Descripción
La posición implica el desarrollo y supervisión integral del programa de protección internacional, asegurando la correcta gestión del sistema de acogida. Esto abarca la atención directa a las personas beneficiarias, la dirección de equipos profesionales y la coordinación efectiva de todos los recursos y dispositivos disponibles. El rol es fundamental para mantener la coherencia y calidad en todos los centros, garantizando que la intervención social se realice conforme a los criterios metodológicos establecidos y con un enfoque centrado en la persona.Entre las responsabilidades principales se encuentra la creación y seguimiento de planes de trabajo para los equipos de coordinación y supervisión, definiendo pautas claras, responsables y métodos de aplicación. Esto incluye la evaluación periódica del desempeño profesional, la identificación de áreas de mejora y la generación de planes de acción concretos para optimizar los resultados. El supervisor también participa activamente en procesos de selección de personal, así como en la formación y acogida de nuevos integrantes del equipo, fomentando un ambiente de desarrollo técnico y humano.

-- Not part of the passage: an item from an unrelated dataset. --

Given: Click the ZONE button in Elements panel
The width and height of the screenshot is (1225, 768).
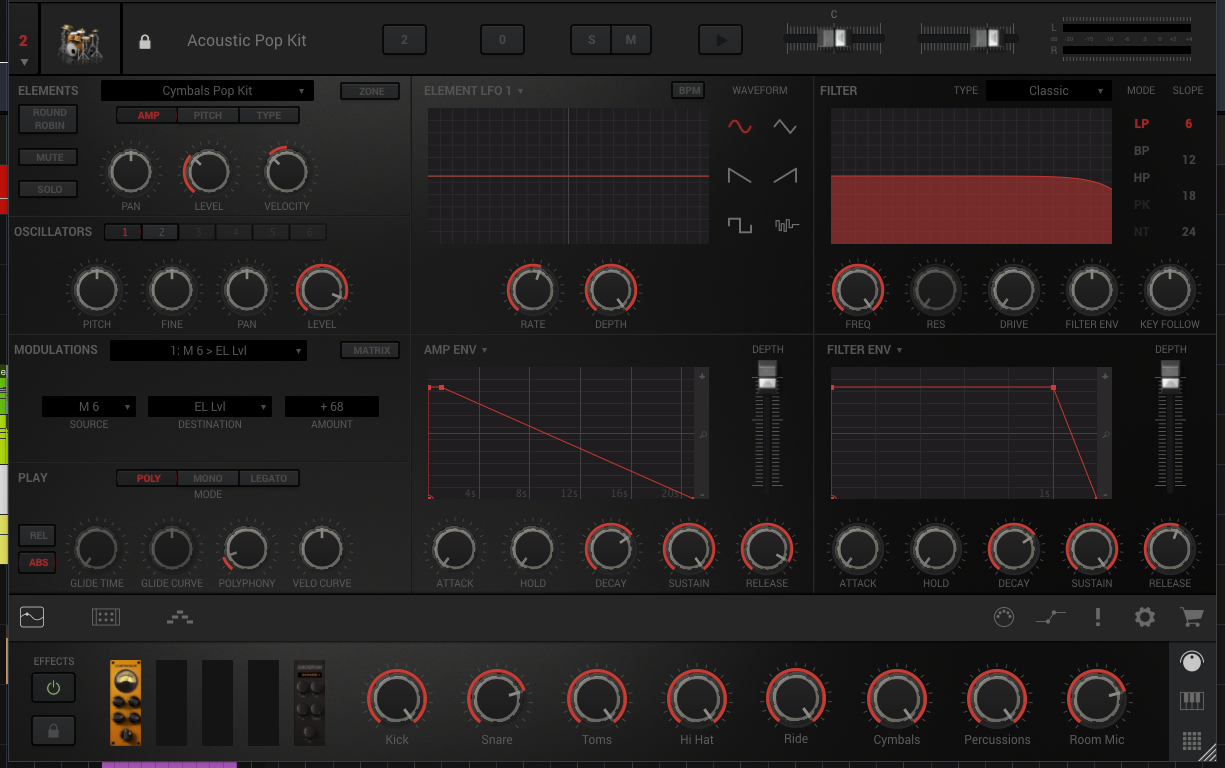Looking at the screenshot, I should point(369,90).
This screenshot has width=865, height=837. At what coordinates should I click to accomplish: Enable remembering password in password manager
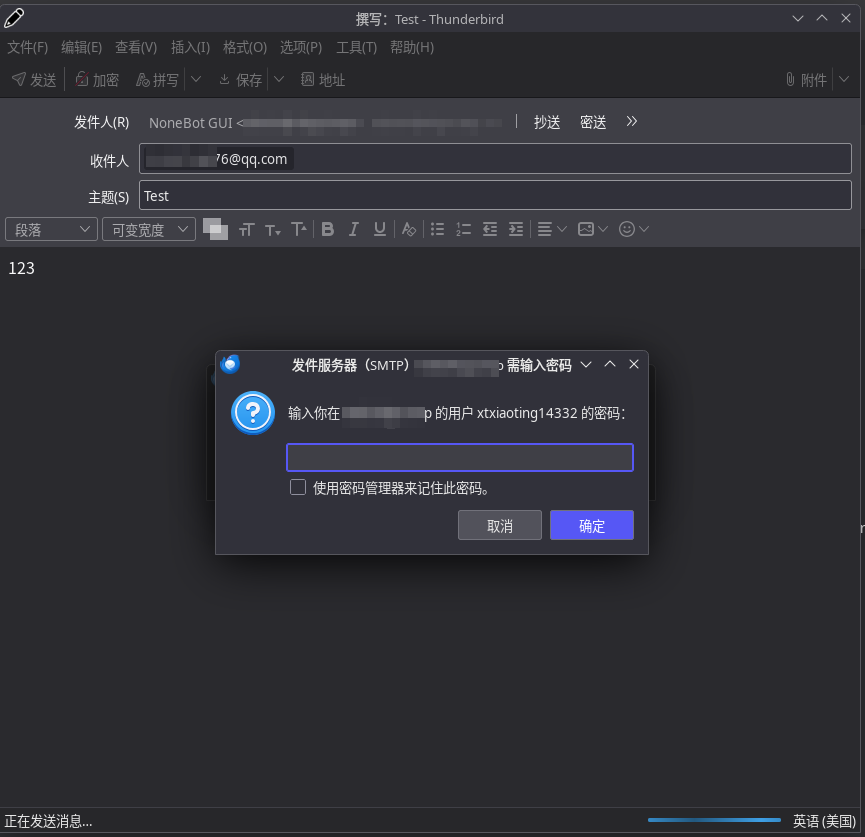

Además, el puesto requiere coordinar y gestionar al equipo de supervisión desde la oficina central, asegurando la calidad técnica de todas las intervenciones realizadas en los centros. Se debe orientar y realizar un seguimiento especial de los casos que presenten mayor dificultad o vulnerabilidad, organizando reuniones para la toma de decisiones. Otra faceta importante es la gestión de las relaciones externas con otras entidades e instituciones, la resolución de incidencias y quejas en los centros, y el desarrollo de acciones complementarias al programa principal en colaboración con otros supervisores.